A putative hemoglobin (Hb) gene, related to those previously characterized in the green alga Chlamydomonas eugametos, the ciliated protozoan Paramecium caudatum, the cyanobacterium Nostoc commune and the bacterium Mycobacterium tuberculosis, was recently discovered in the complete genome sequence of the cyanobacterium Synechocystis PCC 6803. In this paper, we report the purification of Synechocystis Hb and describe some of its salient biochemical and spectroscopic properties. We show that the recombinant protein contains Fe-protoporphyrin IX and forms a very stable complex with oxygen. The oxygen dissociation rate measured, 0.011 s(-1), is among the smallest known and is four orders of magnitude smaller than the rate measured for N. commune Hb, which suggests functional differences between these Hbs. Optical and resonance Raman spectroscopic study of the structure of the heme pocket of Synechocystis Hb reveals that the heme is 6-coordinate and low-spin in both ferric and ferrous forms in the pH range 5.5-10.5. We present evidence that His46, predicted to occupy the helical position E10 based on amino-acid sequence comparison, is involved in the formation of the ferric and ferrous 6-coordinate low-spin structures. The analysis of the His46Ala mutant shows that the ferrous form is 5-coordinate and high-spin and the ferric form contains a 6-coordinate high-spin component in which the sixth ligand is most probably a water molecule. We conclude that the heme pocket of the wild type Synechocystis Hb has a unique structure that requires a histidine residue at the E10 position for the formation of its native structure.

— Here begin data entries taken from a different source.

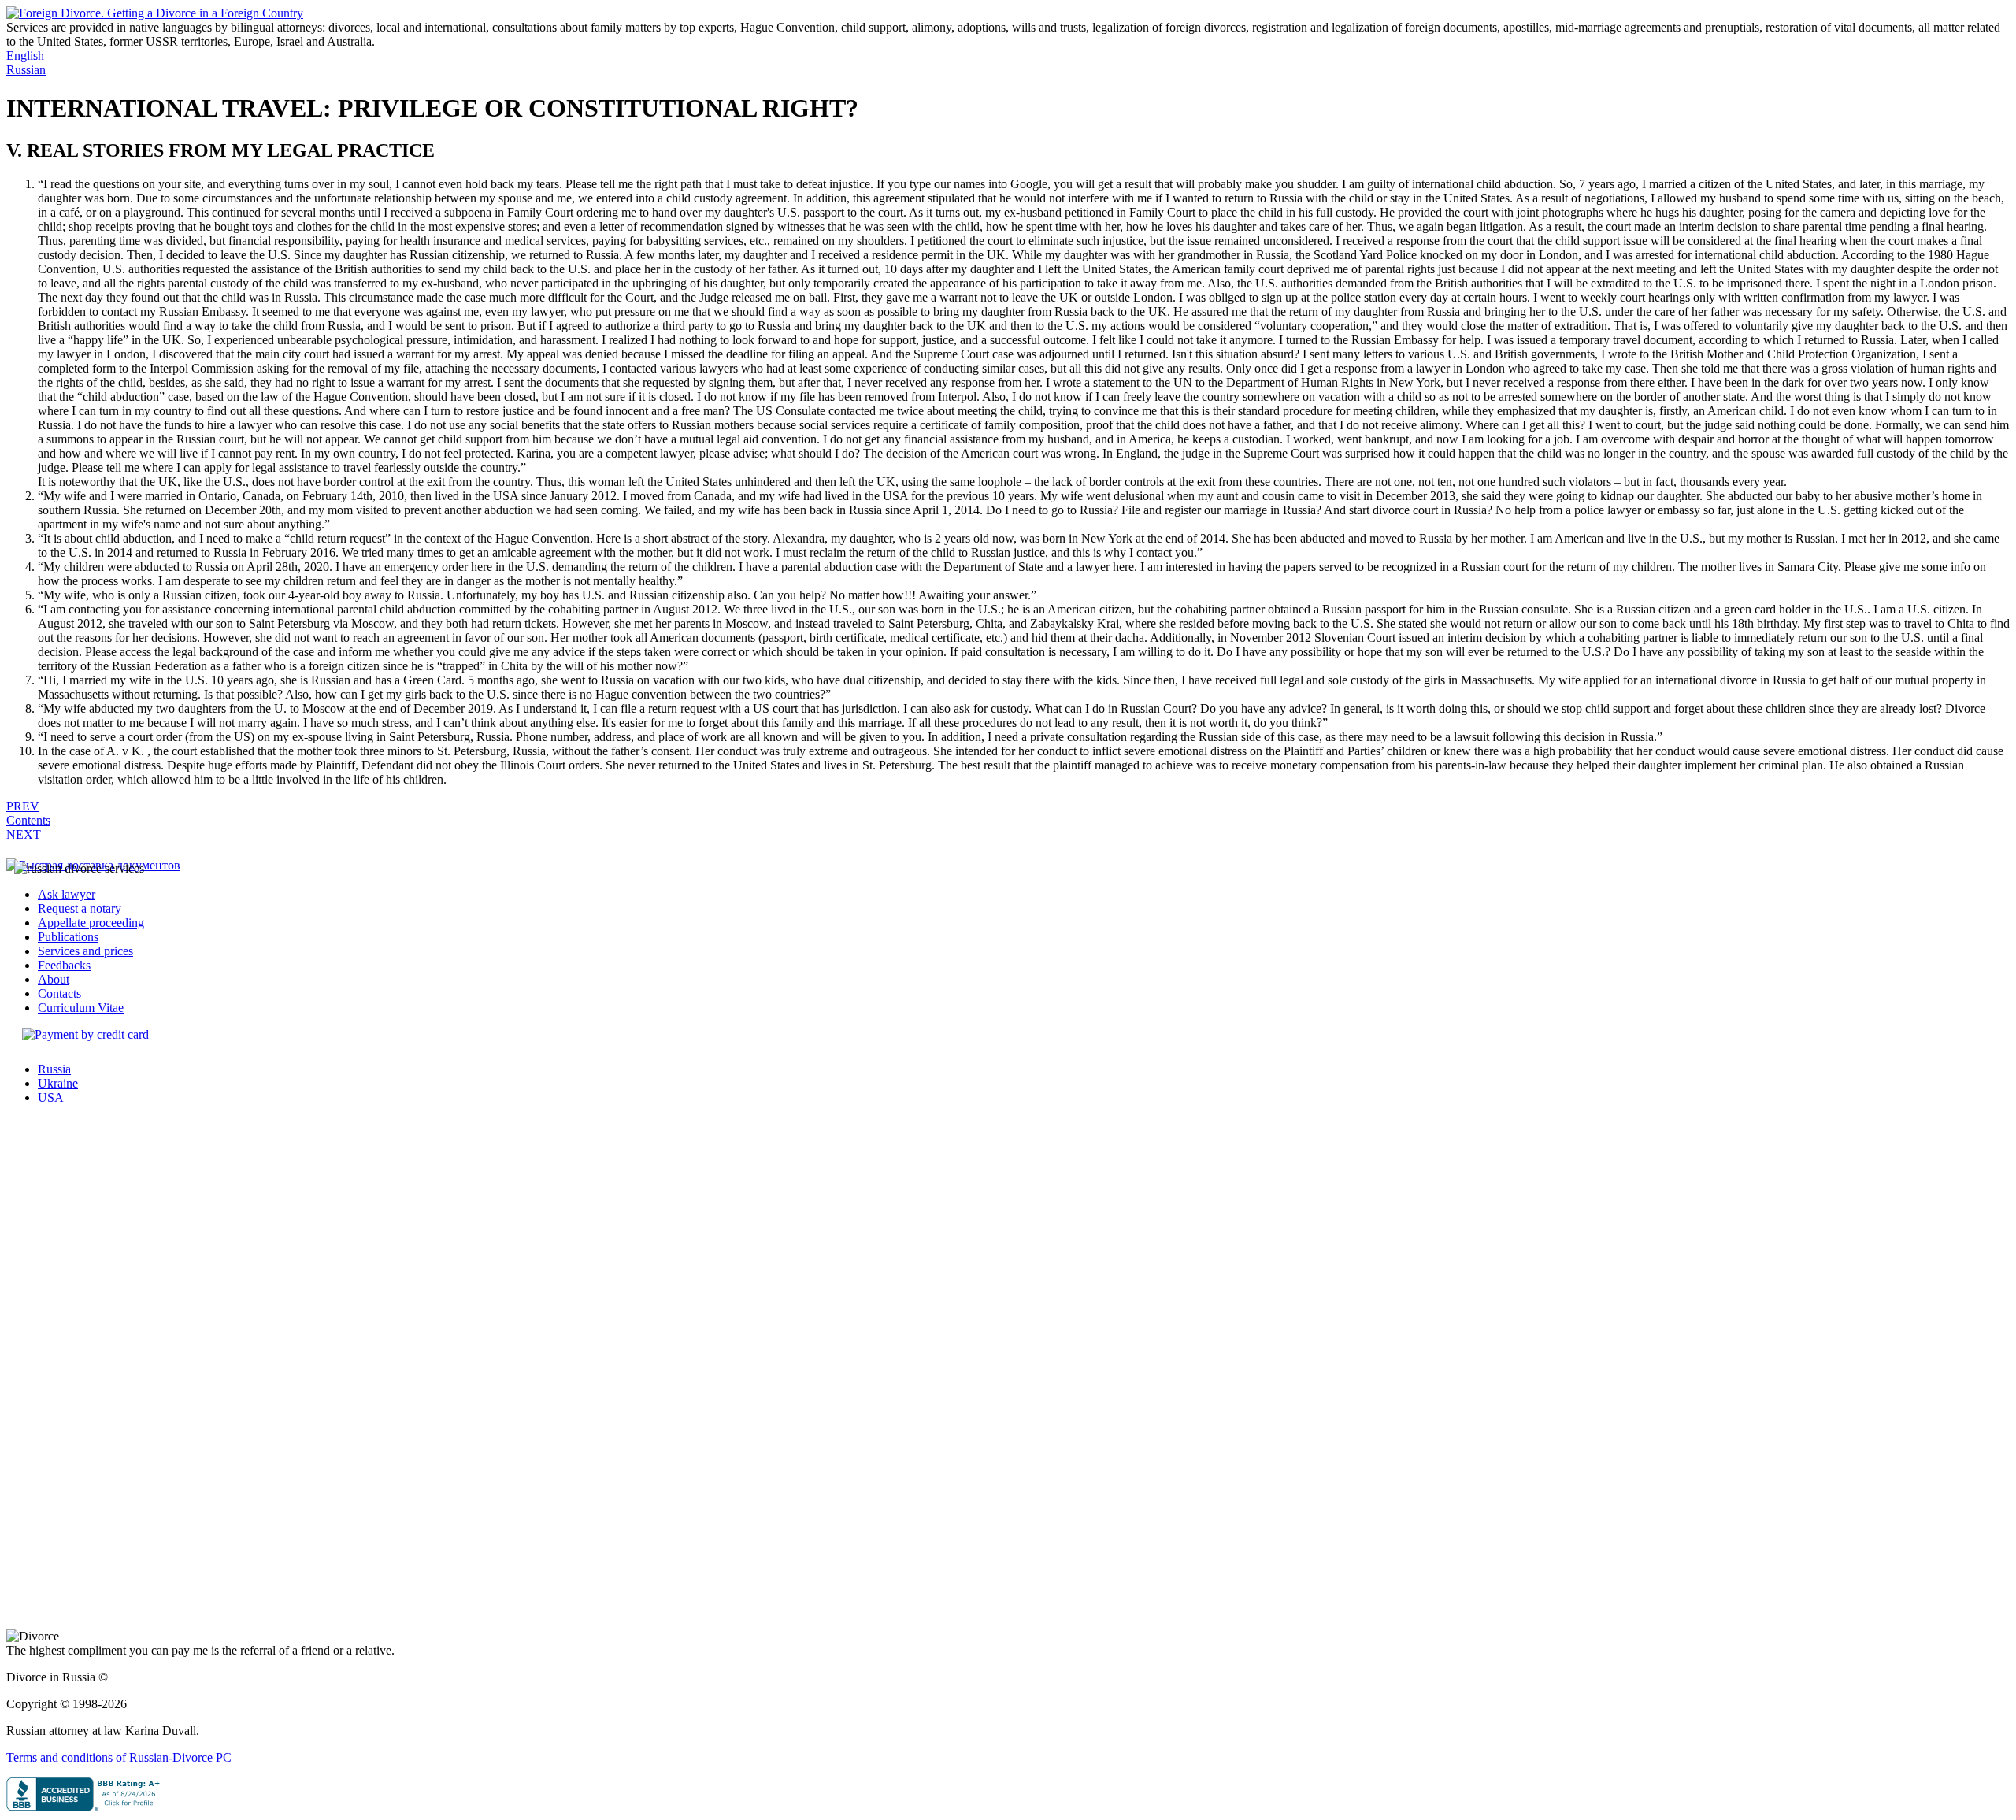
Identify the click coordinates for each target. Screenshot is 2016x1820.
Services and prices (85, 951)
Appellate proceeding (91, 922)
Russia (54, 1069)
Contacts (59, 993)
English (25, 55)
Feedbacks (64, 965)
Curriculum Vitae (81, 1007)
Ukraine (58, 1083)
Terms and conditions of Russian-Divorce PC (119, 1757)
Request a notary (79, 908)
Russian (26, 69)
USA (51, 1097)
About (53, 979)
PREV (22, 806)
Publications (68, 936)
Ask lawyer (66, 894)
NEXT (23, 834)
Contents (28, 820)
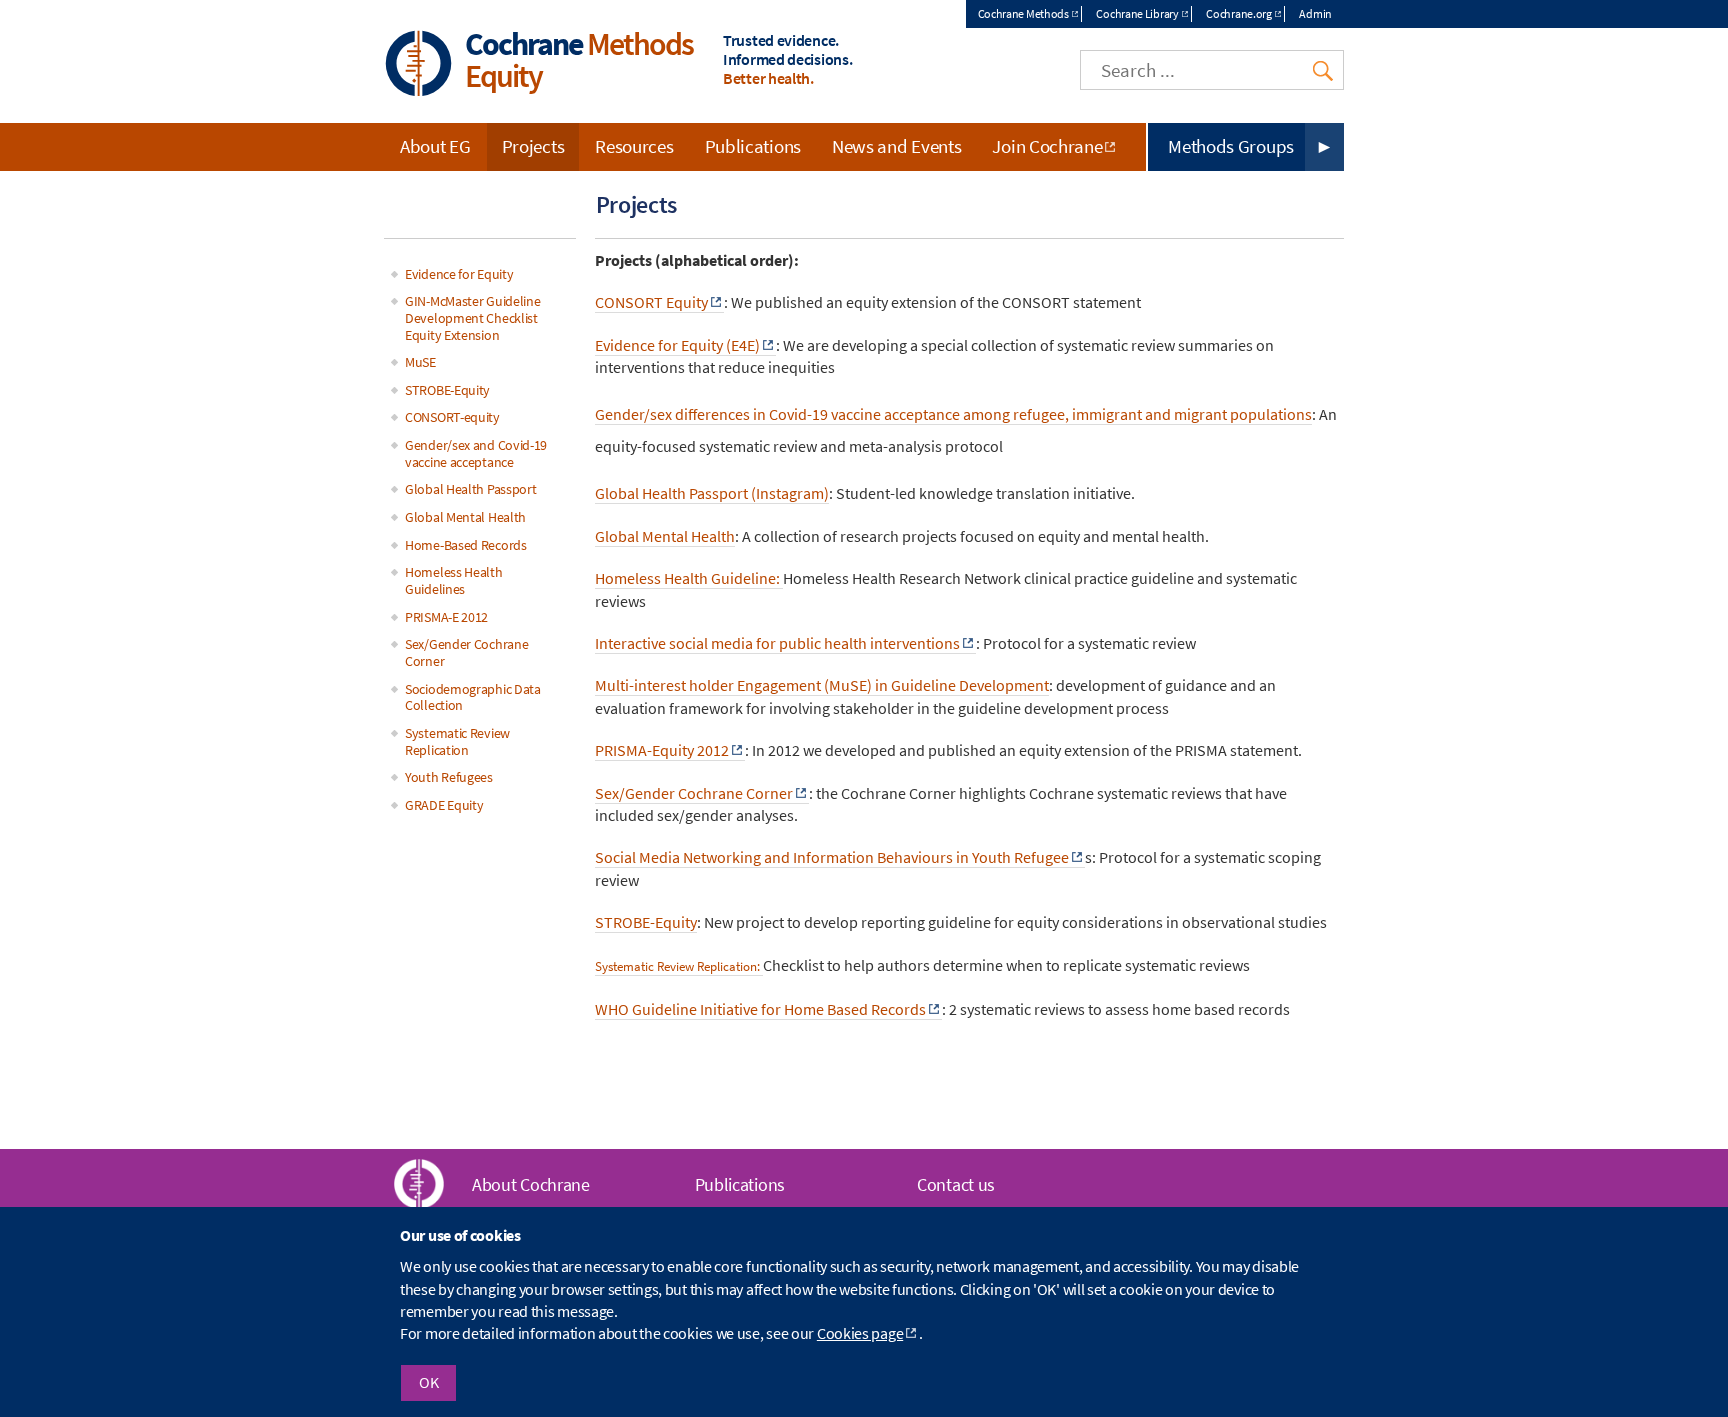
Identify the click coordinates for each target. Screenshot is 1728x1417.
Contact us (956, 1184)
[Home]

A novel two-over-two alpha-helical sandwich fold is characteristic of the truncated hemoglobin family

Small hemoproteins displaying amino acid sequences 20-40 residues shorter than (non-)vertebrate hemoglobins (Hbs) have recently been identified in several pathogenic and non-pathogenic unicellular organisms, and named 'truncated hemoglobins' (trHbs). They have been proposed to be involved not only in oxygen transport but also in other biological functions, such as protection against reactive nitrogen species, photosynthesis or to act as terminal oxidases. Crystal structures of trHbs from the ciliated protozoan Paramecium caudatum and the green unicellular alga Chlamydomonas eugametos show that the tertiary structure of both proteins is based on a 'two-over-two' alpha-helical sandwich, reflecting an unprecedented editing of the classical 'three-over-three' alpha-helical globin fold. Based on specific Gly-Gly motifs the tertiary structure accommodates the deletion of the N-terminal A-helix and replacement of the crucial heme-binding F-helix with an extended polypeptide loop. Additionally, concerted structural modifications allow burying of the heme group and define the distal site, which hosts a TyrB10, GlnE7 residue pair. A set of structural and amino acid sequence consensus rules for stabilizing the fold and the bound heme in the trHbs homology subfamily is deduced.